- [About this exercise]:
Pull every line with the word "logo" out of the entries below.

Start of Data provided

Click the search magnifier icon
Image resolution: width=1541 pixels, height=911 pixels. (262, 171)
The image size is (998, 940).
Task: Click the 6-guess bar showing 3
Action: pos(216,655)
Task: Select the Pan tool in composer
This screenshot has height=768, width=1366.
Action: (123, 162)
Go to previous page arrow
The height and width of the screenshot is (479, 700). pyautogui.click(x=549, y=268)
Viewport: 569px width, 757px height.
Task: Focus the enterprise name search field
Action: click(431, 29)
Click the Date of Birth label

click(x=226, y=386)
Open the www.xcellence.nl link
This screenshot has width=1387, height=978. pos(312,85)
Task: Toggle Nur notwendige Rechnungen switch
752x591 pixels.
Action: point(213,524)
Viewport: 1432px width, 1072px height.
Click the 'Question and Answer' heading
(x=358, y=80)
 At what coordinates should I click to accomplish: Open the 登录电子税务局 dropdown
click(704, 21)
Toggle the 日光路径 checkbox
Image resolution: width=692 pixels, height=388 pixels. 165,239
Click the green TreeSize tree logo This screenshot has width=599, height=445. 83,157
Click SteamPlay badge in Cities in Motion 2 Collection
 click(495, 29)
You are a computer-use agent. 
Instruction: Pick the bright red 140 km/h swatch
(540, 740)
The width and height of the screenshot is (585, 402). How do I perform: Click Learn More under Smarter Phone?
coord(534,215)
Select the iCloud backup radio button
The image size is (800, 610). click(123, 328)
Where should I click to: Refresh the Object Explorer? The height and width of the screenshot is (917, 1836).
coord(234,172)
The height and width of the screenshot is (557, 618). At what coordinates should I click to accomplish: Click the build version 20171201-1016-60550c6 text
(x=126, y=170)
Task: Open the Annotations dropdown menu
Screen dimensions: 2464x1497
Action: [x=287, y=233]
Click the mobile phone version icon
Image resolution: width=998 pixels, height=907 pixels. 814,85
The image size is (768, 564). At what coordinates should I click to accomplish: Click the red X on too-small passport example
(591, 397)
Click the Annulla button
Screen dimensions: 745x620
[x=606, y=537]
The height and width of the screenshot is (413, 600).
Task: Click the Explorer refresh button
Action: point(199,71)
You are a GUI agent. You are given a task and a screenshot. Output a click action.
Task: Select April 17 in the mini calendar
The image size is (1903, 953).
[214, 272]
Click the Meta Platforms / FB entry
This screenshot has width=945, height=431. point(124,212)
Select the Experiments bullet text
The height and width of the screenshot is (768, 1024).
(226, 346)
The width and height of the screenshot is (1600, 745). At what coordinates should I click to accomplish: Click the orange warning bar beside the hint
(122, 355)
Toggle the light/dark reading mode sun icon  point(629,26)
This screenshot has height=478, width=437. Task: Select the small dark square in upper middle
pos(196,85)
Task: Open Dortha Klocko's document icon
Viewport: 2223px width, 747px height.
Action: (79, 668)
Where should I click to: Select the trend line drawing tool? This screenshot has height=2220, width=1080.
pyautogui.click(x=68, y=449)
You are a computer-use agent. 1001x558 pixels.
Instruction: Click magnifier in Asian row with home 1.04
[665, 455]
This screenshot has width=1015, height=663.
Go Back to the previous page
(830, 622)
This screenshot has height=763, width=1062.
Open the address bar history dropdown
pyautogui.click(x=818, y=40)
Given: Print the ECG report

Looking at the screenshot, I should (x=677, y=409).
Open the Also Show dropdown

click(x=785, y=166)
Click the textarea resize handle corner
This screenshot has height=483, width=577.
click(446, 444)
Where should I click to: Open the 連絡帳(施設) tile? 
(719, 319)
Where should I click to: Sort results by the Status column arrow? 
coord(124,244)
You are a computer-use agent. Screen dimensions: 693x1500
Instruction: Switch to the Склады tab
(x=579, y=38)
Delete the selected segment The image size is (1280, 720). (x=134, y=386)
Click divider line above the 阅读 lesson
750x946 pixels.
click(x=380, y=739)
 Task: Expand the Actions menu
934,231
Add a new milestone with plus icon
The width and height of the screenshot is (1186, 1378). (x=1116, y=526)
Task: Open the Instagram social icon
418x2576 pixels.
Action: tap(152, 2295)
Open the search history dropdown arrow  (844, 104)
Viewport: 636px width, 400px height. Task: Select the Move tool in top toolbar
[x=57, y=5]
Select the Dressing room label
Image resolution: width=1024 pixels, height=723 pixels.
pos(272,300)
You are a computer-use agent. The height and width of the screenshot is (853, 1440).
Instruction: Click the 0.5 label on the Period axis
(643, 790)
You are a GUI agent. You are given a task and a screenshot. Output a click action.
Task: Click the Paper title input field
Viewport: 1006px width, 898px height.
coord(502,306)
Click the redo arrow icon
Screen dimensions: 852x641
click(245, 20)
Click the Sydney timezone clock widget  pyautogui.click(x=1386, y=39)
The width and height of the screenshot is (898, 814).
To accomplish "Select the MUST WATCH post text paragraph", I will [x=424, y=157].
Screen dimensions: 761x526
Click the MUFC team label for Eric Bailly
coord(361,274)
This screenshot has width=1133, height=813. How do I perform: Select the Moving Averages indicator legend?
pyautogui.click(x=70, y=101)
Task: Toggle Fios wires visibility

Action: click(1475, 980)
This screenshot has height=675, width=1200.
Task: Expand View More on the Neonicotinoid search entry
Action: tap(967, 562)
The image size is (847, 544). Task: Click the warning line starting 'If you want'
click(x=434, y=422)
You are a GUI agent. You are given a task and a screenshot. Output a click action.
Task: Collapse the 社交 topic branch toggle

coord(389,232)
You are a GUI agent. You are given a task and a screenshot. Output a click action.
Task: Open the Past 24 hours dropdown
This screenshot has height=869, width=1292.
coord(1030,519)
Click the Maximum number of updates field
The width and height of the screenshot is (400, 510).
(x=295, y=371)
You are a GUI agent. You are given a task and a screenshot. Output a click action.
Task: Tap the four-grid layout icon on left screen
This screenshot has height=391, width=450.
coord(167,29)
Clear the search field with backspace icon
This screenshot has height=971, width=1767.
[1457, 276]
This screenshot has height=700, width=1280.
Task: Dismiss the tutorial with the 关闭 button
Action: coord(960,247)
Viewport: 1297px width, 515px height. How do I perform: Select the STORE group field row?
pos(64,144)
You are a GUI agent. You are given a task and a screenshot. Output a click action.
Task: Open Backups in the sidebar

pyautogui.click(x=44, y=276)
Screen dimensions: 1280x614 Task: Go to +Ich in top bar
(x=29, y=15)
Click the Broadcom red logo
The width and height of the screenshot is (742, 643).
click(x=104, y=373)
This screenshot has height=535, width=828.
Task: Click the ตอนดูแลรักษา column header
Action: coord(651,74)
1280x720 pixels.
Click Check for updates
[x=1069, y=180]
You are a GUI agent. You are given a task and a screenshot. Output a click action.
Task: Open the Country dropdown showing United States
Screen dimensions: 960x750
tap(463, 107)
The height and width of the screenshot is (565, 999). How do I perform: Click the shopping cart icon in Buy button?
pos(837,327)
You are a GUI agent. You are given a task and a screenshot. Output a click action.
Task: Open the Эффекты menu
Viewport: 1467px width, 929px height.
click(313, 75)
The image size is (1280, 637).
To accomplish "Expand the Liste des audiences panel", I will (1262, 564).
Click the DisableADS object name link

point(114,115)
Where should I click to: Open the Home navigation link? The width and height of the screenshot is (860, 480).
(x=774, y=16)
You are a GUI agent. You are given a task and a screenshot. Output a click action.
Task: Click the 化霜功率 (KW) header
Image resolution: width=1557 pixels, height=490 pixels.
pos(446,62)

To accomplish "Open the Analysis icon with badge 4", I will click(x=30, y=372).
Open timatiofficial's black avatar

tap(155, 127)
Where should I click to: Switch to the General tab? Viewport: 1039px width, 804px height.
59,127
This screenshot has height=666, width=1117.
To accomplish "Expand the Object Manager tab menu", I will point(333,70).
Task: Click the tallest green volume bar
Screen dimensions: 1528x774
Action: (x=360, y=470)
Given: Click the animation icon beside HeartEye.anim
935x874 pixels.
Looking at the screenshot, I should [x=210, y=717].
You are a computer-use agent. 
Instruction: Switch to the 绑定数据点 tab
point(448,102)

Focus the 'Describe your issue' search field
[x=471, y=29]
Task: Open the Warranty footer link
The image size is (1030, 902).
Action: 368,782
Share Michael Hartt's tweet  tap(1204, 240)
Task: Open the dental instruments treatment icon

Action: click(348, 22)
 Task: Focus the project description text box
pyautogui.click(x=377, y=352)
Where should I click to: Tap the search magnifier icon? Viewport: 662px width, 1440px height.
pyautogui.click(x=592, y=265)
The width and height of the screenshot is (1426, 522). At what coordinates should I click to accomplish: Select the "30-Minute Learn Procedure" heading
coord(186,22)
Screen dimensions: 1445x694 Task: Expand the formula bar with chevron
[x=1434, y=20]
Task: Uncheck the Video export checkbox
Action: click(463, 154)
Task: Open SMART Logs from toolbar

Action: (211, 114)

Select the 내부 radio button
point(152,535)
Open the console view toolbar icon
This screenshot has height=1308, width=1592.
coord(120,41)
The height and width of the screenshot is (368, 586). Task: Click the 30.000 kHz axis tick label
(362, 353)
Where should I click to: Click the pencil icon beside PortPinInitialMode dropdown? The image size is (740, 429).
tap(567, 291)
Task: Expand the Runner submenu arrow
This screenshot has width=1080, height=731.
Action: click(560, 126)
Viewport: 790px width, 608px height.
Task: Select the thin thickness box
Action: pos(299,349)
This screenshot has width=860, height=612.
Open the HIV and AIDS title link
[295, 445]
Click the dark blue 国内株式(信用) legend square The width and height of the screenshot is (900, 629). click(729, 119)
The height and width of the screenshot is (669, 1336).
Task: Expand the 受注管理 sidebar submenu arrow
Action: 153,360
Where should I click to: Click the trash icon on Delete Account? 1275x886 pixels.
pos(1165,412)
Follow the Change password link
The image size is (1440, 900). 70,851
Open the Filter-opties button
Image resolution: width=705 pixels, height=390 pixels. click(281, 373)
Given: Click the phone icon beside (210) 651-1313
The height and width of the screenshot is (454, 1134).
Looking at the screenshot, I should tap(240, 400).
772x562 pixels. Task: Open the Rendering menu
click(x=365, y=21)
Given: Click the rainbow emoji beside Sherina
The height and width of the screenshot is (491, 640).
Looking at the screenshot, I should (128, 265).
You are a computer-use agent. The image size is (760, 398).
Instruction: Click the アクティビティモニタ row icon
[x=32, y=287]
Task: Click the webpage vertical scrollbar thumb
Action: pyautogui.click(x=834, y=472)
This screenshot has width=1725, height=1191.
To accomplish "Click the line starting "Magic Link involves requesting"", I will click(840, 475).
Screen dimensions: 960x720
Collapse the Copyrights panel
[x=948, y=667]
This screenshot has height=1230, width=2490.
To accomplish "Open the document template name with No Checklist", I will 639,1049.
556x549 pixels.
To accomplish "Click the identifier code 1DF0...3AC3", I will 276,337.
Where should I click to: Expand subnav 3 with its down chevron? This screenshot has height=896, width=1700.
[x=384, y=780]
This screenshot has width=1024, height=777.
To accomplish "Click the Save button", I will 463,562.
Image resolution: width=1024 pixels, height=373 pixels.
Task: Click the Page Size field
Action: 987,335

End of Data provided

- [Written solution]:
Click the green TreeSize tree logo This screenshot has width=599, height=445. 83,157
Click the Broadcom red logo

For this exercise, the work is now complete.